▶ _TASK DESCRIPTION_: Which lines in the records below contain the word "Create"? Report each of them.

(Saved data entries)
Start of Block
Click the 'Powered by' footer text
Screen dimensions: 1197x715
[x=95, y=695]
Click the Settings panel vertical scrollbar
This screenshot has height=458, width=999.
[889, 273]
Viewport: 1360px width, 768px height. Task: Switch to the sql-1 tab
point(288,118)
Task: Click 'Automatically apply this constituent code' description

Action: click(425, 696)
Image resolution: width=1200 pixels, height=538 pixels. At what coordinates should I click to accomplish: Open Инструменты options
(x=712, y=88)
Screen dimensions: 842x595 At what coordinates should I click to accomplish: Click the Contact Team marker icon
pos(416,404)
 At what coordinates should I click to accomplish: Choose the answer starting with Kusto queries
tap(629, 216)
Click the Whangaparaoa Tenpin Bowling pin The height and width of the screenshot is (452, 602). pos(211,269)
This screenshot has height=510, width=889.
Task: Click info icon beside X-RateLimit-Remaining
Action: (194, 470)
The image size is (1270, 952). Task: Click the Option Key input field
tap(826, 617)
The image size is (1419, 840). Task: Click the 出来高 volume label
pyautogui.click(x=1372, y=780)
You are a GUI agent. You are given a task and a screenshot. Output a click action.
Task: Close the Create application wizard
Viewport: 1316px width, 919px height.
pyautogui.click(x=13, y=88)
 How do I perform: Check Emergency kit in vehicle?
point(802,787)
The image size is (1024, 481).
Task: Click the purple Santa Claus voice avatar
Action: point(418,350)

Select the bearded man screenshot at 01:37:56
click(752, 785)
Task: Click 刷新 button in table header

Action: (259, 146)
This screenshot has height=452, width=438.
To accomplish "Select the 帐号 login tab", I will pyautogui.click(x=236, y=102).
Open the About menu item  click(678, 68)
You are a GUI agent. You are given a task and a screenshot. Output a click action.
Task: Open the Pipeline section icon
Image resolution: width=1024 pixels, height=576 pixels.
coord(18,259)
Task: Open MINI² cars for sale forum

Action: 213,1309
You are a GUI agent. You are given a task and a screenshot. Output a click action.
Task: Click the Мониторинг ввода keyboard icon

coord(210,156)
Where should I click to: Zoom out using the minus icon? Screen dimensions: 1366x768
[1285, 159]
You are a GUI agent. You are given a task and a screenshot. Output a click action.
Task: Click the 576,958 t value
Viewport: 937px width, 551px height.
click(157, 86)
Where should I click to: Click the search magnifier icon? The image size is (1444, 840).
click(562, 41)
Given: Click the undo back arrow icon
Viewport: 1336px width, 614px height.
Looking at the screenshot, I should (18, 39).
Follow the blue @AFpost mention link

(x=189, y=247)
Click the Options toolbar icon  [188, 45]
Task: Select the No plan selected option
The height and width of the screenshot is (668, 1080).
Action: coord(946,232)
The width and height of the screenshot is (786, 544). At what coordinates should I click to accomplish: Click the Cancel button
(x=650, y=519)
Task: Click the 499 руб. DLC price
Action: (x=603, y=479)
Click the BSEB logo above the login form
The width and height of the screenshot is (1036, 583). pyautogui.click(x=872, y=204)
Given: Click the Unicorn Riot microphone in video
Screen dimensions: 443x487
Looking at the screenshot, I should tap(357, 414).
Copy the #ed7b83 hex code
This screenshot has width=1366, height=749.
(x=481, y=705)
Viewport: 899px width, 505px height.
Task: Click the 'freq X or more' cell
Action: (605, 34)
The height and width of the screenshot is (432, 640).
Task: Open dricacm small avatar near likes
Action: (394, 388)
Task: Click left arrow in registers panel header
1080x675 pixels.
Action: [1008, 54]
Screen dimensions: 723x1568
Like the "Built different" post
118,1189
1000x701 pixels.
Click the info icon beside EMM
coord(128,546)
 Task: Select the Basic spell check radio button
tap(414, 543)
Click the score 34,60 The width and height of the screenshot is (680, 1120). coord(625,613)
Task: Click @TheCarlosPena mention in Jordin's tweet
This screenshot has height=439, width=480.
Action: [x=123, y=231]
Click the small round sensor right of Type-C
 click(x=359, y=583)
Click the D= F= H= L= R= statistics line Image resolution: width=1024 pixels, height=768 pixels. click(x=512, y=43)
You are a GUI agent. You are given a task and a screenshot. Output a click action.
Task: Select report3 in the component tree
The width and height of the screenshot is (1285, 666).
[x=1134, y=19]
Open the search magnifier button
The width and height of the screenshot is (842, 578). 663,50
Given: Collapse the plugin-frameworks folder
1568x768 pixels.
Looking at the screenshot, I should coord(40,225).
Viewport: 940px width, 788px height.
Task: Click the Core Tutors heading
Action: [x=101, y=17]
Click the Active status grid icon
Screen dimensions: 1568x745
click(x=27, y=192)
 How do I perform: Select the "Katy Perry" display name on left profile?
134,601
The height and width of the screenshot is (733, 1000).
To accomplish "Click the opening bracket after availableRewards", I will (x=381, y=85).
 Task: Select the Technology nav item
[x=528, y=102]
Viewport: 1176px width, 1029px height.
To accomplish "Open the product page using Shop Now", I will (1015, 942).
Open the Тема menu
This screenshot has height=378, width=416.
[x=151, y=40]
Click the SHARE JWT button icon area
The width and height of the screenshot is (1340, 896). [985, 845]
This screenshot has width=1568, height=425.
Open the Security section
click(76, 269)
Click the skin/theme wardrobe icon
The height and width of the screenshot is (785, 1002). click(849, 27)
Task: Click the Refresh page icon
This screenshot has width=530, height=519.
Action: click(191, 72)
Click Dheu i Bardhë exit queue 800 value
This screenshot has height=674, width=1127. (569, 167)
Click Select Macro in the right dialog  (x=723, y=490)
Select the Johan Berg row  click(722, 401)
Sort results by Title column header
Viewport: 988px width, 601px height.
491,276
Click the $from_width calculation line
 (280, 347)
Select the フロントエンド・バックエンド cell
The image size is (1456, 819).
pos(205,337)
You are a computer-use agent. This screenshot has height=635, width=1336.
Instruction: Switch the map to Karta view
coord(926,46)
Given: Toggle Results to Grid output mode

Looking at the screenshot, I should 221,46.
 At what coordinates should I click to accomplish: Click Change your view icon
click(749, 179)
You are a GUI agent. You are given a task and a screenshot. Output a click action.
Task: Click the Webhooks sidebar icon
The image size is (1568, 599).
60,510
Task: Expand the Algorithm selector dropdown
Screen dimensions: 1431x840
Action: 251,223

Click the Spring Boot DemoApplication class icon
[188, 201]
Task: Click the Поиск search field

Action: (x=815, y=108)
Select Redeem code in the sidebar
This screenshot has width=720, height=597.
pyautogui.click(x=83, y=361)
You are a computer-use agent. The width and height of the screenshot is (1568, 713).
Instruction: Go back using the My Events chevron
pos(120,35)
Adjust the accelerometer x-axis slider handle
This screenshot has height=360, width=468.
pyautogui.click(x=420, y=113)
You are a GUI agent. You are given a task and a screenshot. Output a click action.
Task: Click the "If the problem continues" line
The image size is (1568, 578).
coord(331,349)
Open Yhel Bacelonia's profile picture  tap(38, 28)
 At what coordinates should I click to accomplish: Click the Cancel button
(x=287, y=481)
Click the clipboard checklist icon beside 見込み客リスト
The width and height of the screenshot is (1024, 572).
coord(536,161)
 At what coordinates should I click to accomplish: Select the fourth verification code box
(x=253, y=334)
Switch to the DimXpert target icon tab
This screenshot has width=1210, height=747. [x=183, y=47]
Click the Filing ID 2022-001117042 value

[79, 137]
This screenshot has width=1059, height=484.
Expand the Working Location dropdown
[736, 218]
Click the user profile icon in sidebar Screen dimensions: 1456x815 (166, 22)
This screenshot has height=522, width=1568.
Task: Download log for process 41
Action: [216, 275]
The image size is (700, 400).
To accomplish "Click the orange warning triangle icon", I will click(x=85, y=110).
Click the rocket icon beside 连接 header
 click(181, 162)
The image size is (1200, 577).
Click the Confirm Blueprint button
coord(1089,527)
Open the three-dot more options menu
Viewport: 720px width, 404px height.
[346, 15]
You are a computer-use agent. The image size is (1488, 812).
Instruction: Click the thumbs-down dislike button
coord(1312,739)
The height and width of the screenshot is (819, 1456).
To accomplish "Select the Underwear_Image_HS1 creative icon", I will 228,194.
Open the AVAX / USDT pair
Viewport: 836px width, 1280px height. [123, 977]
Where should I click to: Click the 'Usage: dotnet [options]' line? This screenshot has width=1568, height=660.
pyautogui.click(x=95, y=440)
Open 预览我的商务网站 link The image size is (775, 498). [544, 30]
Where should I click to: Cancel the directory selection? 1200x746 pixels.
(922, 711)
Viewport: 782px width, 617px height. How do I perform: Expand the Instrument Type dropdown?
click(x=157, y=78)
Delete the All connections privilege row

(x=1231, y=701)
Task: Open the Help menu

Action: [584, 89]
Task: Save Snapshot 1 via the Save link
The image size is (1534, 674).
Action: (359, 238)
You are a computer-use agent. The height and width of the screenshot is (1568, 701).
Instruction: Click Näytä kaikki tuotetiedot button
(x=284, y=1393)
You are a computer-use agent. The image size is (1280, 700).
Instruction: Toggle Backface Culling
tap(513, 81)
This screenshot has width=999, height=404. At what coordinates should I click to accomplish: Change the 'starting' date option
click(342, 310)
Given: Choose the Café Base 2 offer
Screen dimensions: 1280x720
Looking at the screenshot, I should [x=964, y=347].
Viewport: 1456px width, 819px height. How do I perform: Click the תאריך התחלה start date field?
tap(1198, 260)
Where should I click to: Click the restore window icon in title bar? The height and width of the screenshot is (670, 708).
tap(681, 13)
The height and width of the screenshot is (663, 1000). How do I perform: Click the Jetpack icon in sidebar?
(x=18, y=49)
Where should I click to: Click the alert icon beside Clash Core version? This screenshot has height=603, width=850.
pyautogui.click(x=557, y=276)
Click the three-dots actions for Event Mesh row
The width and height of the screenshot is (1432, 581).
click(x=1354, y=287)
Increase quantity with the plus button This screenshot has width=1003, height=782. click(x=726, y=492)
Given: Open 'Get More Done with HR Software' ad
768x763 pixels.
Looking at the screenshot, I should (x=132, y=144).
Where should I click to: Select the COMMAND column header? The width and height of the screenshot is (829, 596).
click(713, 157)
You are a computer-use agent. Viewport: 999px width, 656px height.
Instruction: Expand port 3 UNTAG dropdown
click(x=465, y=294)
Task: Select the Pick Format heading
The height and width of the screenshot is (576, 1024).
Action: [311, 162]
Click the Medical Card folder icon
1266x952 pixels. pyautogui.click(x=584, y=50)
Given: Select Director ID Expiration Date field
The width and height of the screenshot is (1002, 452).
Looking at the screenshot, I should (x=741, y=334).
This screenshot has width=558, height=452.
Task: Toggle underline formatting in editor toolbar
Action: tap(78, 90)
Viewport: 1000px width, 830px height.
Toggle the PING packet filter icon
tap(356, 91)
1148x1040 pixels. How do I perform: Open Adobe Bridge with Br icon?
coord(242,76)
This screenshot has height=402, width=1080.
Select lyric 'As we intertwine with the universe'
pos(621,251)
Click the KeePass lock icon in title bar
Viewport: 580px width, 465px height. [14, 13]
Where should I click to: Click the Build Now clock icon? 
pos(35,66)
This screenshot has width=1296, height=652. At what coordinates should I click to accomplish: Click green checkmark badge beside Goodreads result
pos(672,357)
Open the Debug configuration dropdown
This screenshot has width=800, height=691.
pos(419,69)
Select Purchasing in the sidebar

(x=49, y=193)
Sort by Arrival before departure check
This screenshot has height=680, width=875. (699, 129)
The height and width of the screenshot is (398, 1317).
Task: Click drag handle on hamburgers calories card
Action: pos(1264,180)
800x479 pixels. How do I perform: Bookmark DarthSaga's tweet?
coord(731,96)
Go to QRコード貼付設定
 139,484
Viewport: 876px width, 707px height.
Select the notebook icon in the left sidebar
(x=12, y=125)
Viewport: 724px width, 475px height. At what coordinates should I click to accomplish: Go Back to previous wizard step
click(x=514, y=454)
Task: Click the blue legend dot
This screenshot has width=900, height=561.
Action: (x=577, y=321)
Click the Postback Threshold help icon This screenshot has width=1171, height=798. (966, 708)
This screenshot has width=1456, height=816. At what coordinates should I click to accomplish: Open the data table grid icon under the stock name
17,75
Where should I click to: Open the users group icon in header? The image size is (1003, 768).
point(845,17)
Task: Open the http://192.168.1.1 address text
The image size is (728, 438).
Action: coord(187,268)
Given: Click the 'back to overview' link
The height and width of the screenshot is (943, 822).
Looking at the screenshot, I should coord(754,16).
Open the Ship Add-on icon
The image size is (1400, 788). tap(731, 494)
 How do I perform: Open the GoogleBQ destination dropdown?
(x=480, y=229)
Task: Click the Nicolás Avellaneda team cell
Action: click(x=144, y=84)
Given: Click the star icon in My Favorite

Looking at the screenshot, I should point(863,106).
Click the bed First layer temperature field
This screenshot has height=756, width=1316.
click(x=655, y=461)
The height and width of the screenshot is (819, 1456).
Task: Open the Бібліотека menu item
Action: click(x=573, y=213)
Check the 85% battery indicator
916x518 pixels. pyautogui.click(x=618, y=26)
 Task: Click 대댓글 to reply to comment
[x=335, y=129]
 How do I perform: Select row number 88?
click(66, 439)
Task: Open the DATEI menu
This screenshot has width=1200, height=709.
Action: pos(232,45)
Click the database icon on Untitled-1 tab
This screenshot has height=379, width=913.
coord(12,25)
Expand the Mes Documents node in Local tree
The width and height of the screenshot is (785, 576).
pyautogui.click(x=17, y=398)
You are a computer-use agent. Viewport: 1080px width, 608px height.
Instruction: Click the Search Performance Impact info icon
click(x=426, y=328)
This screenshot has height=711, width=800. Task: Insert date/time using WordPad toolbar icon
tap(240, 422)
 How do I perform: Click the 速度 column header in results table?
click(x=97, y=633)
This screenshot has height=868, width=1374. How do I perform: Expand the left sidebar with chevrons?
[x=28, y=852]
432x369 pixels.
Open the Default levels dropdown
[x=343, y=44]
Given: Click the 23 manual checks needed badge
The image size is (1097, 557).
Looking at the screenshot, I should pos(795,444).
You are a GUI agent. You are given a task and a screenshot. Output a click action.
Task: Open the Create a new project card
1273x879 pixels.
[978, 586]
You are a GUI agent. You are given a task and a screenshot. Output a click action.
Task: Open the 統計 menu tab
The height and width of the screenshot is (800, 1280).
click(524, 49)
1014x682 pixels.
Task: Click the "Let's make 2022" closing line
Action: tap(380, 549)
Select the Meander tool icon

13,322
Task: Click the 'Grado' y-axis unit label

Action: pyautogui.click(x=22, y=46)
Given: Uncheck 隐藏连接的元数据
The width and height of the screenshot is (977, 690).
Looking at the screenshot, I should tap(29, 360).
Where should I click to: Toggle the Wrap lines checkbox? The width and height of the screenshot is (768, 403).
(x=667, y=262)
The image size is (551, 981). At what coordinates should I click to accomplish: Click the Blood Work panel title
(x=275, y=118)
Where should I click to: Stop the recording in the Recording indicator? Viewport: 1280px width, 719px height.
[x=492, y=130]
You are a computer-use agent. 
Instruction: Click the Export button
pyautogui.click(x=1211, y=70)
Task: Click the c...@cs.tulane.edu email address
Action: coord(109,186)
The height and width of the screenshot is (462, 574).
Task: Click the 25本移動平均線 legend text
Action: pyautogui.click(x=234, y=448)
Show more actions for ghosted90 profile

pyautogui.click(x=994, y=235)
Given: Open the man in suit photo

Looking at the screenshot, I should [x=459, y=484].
End of Block
▶ _TASK RESULT_:
Task: Close the Create application wizard
Task: Open the Create a new project card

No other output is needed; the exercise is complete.